--- Your instructions ---
From the listing below, output only the lines starting at the line that has "Click match dots for E Major" and ending at the line that has "Image resolution: width=1080", exactly as they appear, ends included.

--- Data in this exercise ---
------------

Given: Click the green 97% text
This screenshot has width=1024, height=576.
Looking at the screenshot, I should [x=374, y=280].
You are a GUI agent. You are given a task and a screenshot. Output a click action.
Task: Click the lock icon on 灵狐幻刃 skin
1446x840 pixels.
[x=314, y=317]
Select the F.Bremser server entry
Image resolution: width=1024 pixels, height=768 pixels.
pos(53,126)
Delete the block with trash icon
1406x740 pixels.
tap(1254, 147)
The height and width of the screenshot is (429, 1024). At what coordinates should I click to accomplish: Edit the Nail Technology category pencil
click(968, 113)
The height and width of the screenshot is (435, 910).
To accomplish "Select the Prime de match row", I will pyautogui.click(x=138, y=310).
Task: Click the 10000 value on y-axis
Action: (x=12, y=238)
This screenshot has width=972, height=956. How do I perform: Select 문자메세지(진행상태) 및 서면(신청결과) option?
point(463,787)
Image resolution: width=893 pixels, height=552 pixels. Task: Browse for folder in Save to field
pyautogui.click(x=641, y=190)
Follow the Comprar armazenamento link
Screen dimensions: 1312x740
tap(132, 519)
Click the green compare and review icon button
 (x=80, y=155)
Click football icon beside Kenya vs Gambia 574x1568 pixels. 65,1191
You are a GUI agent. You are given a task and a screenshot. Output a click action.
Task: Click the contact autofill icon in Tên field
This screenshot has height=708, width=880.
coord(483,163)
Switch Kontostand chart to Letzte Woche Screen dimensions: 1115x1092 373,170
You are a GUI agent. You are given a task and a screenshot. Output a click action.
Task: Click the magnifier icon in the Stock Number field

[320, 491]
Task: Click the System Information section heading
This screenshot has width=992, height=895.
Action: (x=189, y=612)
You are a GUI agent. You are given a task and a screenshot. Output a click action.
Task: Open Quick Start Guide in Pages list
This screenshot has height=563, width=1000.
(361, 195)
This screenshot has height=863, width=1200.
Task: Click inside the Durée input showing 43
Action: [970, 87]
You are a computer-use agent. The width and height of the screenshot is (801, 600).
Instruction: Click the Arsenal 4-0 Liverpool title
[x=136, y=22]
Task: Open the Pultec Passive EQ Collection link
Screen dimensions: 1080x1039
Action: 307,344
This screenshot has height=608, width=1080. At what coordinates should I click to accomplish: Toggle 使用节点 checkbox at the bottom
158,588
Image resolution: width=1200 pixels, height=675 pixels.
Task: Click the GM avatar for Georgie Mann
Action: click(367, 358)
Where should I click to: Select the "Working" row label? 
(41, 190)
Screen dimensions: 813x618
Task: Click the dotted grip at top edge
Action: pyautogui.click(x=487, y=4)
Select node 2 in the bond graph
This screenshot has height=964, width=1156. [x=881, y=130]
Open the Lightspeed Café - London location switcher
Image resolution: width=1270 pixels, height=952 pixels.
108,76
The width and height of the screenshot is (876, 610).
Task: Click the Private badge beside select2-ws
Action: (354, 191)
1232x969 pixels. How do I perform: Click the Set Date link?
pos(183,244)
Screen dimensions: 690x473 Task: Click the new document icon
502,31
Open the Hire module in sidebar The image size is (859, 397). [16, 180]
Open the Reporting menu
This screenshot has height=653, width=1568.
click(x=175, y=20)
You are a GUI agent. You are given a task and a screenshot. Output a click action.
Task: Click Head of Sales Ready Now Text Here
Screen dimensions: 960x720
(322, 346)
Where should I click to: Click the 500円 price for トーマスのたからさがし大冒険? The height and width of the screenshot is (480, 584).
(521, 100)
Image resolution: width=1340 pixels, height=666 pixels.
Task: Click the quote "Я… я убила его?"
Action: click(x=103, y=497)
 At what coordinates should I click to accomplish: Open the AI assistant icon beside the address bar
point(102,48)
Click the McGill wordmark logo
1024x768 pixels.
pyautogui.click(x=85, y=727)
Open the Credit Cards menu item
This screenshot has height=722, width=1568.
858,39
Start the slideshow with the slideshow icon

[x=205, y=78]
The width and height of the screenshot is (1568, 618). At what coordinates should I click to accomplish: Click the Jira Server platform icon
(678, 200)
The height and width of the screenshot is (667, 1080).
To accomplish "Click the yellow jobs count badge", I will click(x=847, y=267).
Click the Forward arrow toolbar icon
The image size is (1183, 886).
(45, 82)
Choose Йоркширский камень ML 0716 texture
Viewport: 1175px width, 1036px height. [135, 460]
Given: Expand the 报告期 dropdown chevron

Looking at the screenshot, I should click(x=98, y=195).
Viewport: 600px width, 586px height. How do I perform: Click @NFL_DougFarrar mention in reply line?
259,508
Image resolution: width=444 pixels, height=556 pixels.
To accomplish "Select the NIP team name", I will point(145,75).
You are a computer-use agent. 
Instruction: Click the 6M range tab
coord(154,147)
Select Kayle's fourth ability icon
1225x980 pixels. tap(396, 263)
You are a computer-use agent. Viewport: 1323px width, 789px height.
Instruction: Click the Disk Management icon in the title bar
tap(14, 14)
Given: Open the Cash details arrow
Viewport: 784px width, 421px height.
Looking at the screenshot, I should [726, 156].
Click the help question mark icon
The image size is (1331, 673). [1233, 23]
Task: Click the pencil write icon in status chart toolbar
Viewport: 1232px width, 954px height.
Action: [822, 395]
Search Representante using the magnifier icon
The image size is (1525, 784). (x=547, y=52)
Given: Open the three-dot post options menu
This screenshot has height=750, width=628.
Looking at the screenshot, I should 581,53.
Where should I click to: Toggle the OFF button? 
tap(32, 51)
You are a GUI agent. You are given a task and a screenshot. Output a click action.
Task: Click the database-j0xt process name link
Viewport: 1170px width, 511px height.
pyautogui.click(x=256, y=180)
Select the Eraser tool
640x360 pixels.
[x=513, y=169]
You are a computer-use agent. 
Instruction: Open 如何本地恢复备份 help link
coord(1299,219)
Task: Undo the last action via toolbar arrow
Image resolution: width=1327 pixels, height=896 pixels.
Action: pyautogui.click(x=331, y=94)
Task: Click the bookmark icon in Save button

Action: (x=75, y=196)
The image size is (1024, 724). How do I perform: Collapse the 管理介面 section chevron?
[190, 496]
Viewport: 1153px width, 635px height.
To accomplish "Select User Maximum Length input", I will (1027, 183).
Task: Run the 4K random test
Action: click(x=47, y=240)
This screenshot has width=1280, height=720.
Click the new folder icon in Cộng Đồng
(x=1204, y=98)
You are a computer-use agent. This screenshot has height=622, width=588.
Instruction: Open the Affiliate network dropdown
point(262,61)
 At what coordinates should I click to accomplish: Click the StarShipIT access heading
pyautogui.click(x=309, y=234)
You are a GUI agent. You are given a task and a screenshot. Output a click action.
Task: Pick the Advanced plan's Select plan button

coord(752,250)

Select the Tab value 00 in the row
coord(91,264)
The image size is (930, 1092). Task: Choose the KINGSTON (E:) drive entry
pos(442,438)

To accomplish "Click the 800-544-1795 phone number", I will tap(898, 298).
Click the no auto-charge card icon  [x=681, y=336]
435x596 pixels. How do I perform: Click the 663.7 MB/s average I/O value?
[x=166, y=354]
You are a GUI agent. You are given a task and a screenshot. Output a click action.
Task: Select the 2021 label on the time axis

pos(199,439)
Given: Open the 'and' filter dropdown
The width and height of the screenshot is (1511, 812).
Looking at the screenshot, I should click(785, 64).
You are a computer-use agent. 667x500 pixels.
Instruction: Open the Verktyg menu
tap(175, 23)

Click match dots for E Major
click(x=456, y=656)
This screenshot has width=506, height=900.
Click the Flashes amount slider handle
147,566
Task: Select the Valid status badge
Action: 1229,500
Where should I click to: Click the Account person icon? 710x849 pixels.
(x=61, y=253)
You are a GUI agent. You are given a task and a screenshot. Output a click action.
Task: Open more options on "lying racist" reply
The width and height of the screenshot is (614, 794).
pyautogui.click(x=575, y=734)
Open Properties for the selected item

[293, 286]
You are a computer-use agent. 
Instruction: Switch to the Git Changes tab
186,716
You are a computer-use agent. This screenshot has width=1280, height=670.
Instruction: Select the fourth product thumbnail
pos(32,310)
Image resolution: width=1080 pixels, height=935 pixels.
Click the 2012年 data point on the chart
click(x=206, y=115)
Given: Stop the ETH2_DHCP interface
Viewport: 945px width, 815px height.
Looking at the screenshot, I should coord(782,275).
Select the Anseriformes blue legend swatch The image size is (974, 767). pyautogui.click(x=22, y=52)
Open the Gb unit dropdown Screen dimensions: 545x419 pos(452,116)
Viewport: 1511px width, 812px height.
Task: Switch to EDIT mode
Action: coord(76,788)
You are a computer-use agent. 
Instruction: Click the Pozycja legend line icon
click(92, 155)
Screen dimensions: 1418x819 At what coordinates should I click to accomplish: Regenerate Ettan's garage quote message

------------

--- Response below ---
Click match dots for E Major
click(x=456, y=656)
This screenshot has width=506, height=900.
Click the Flashes amount slider handle
147,566
Task: Select the Valid status badge
Action: 1229,500
Where should I click to: Click the Account person icon? 710x849 pixels.
(x=61, y=253)
You are a GUI agent. You are given a task and a screenshot. Output a click action.
Task: Open more options on "lying racist" reply
The width and height of the screenshot is (614, 794).
pyautogui.click(x=575, y=734)
Open Properties for the selected item

[293, 286]
You are a computer-use agent. 
Instruction: Switch to the Git Changes tab
186,716
You are a computer-use agent. This screenshot has width=1280, height=670.
Instruction: Select the fourth product thumbnail
pos(32,310)
Image resolution: width=1080 pixels, height=935 pixels.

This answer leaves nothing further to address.